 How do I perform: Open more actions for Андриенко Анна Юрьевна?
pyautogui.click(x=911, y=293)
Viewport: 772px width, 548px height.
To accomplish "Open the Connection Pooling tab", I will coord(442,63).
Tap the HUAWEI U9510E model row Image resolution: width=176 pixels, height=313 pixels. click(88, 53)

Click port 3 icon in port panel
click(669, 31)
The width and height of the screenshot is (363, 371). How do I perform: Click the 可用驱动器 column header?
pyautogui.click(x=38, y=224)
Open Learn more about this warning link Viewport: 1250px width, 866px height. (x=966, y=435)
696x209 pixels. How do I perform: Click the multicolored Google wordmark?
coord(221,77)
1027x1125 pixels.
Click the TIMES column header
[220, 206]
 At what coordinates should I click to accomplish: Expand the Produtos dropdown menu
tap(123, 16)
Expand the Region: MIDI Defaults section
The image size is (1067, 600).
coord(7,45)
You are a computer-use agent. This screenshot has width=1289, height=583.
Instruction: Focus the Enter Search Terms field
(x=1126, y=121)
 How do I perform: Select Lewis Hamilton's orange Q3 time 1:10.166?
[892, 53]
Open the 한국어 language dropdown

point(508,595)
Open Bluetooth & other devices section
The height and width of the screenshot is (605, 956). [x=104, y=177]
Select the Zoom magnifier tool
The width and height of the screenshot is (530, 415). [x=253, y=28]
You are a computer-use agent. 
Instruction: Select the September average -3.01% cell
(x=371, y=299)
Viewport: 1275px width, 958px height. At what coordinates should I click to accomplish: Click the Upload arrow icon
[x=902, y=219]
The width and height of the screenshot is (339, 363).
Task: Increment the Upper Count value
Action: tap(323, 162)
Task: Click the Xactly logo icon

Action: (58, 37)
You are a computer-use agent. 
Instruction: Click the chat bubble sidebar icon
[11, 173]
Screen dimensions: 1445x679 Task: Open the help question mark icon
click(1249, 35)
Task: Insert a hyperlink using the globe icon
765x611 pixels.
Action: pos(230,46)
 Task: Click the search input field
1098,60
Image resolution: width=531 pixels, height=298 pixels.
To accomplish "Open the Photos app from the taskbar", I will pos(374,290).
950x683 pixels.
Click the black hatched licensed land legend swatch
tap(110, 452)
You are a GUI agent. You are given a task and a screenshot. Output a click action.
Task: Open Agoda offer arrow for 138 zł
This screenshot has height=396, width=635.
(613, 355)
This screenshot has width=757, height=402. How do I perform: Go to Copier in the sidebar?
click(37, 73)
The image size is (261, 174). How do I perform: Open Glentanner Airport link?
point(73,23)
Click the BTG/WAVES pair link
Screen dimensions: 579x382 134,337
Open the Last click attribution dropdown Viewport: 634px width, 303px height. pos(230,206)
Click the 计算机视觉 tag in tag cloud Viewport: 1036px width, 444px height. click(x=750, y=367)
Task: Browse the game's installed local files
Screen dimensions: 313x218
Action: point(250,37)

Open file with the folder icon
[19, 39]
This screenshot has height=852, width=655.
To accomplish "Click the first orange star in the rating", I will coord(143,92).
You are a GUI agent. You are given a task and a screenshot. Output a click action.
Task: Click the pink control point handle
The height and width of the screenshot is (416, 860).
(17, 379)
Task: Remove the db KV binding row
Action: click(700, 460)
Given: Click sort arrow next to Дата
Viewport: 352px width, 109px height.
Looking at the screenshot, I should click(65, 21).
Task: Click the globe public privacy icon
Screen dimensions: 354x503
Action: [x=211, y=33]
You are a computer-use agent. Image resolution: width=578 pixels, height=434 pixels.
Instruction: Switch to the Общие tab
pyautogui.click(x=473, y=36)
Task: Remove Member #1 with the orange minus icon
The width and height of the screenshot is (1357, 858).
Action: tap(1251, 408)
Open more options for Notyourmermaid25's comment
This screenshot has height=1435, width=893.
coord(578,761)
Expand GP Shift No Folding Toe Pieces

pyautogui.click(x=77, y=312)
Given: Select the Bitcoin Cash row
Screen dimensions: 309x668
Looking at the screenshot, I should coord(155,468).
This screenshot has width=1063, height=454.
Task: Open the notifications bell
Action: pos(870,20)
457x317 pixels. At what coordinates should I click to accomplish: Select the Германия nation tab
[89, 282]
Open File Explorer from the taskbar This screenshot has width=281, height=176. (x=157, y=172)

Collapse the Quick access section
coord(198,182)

TASK DESCRIPTION
Give back, unchanged, the run of lines in the listing above that begins at the line containing "950x683 pixels." and ends at the line containing "Given: Select the Bitcoin Cash row", both included.

WRITTEN REPLY
950x683 pixels.
Click the black hatched licensed land legend swatch
tap(110, 452)
You are a GUI agent. You are given a task and a screenshot. Output a click action.
Task: Open Agoda offer arrow for 138 zł
This screenshot has height=396, width=635.
(613, 355)
This screenshot has width=757, height=402. How do I perform: Go to Copier in the sidebar?
click(37, 73)
The image size is (261, 174). How do I perform: Open Glentanner Airport link?
point(73,23)
Click the BTG/WAVES pair link
Screen dimensions: 579x382 134,337
Open the Last click attribution dropdown Viewport: 634px width, 303px height. pos(230,206)
Click the 计算机视觉 tag in tag cloud Viewport: 1036px width, 444px height. click(x=750, y=367)
Task: Browse the game's installed local files
Screen dimensions: 313x218
Action: point(250,37)

Open file with the folder icon
[19, 39]
This screenshot has height=852, width=655.
To accomplish "Click the first orange star in the rating", I will coord(143,92).
You are a GUI agent. You are given a task and a screenshot. Output a click action.
Task: Click the pink control point handle
The height and width of the screenshot is (416, 860).
(17, 379)
Task: Remove the db KV binding row
Action: click(700, 460)
Given: Click sort arrow next to Дата
Viewport: 352px width, 109px height.
Looking at the screenshot, I should click(65, 21).
Task: Click the globe public privacy icon
Screen dimensions: 354x503
Action: [x=211, y=33]
You are a computer-use agent. Image resolution: width=578 pixels, height=434 pixels.
Instruction: Switch to the Общие tab
pyautogui.click(x=473, y=36)
Task: Remove Member #1 with the orange minus icon
The width and height of the screenshot is (1357, 858).
Action: tap(1251, 408)
Open more options for Notyourmermaid25's comment
This screenshot has height=1435, width=893.
coord(578,761)
Expand GP Shift No Folding Toe Pieces

pyautogui.click(x=77, y=312)
Given: Select the Bitcoin Cash row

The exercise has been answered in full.